Tudo começa com "Barbie", monumental relançamento da boneca histórica em chave feminista que a direção inventiva transformou num espetáculo agradável. Agora nos chega a Kellogg’s, a famosa fabricante de sucrilhos e outros matinais, apoiada no prestígio de Jerry Seinfeld, célebre comediante da televisão e do streaming dos Estados Unidos.

Seinfeld fez o que se poderia chamar de filme de autor —produz, escreve e dirige o filme sobre a criação dos biscoitos lançados em 1964 e ainda hoje prato matinal de grande penetração naquele país. Ele também é o executivo da empresa envolvido em sua produção e quem, no futuro, narra a história a um menino de era mais recente.

Hugh Grant em cena do filme 'A Batalha do Biscoito Pop-Tart', de Jerry Seinfeld - Divulgação

Qual o motivo, então, de dedicar um filme aos Pop-Tarts? Lembrar às novas gerações, em parte contaminadas pela alimentação orgânica, que a indústria ainda existe? Chamar as plateias de países, como o Brasil, que nunca deram bola para esse tipo de café da manhã e, muito menos, para os tais biscoitos? Também pode ser.

Mas a verdade é que Seinfeld parece, não raro, trabalhar contra a Pop-Tart e, portanto, à Kellog’s. Por exemplo, quando dedica boa parte do filme a mostrar quanta química vai na produção do Pop-Tart, qual a combinação de elementos para dar a impressão de que um produto da indústria é feito mesmo de frutas perecíveis a curto prazo etc.
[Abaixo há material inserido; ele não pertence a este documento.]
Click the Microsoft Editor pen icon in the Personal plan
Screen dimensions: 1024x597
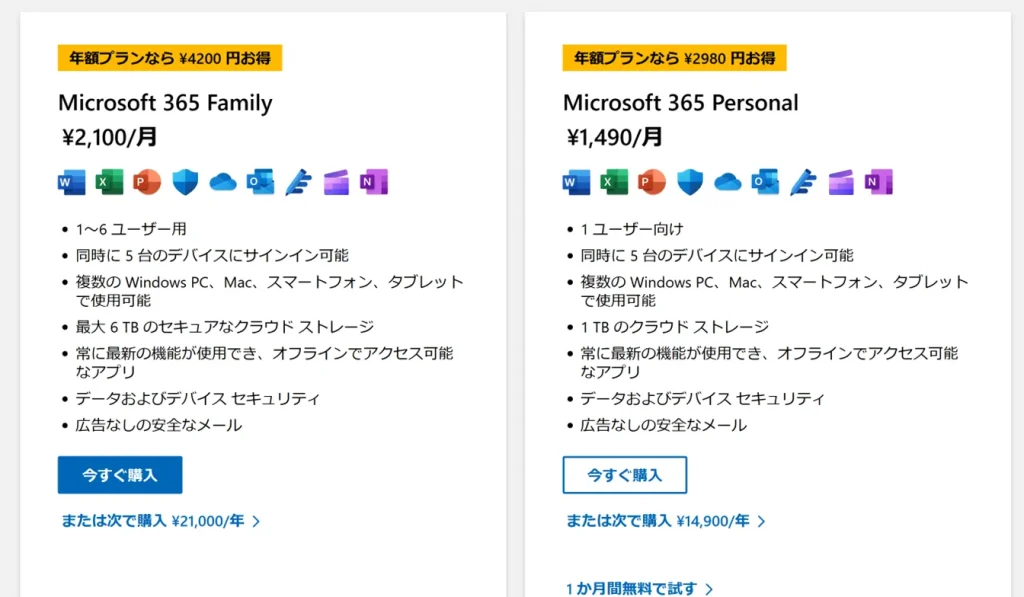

Imaginar que aí exista mesmo um elemento crítico desagradável à grande indústria é improvável: equivaleria a imaginar que um comediante, por célebre que seja, arrisque ser processado até o último centavo por uma multinacional poderosa. Mesmo que ganhasse os processos, o risco seria imenso.

Mais fácil é imaginar que esses pequenos toques críticos sirvam para melhor encobrir o caráter de operação publicitária do filme, que vende ostensivamente a marca a seus potenciais consumidores como coisa simpática e, no mais, dirigida um grupo de pessoas um tanto simplórias e, no fundo, bem-intencionadas.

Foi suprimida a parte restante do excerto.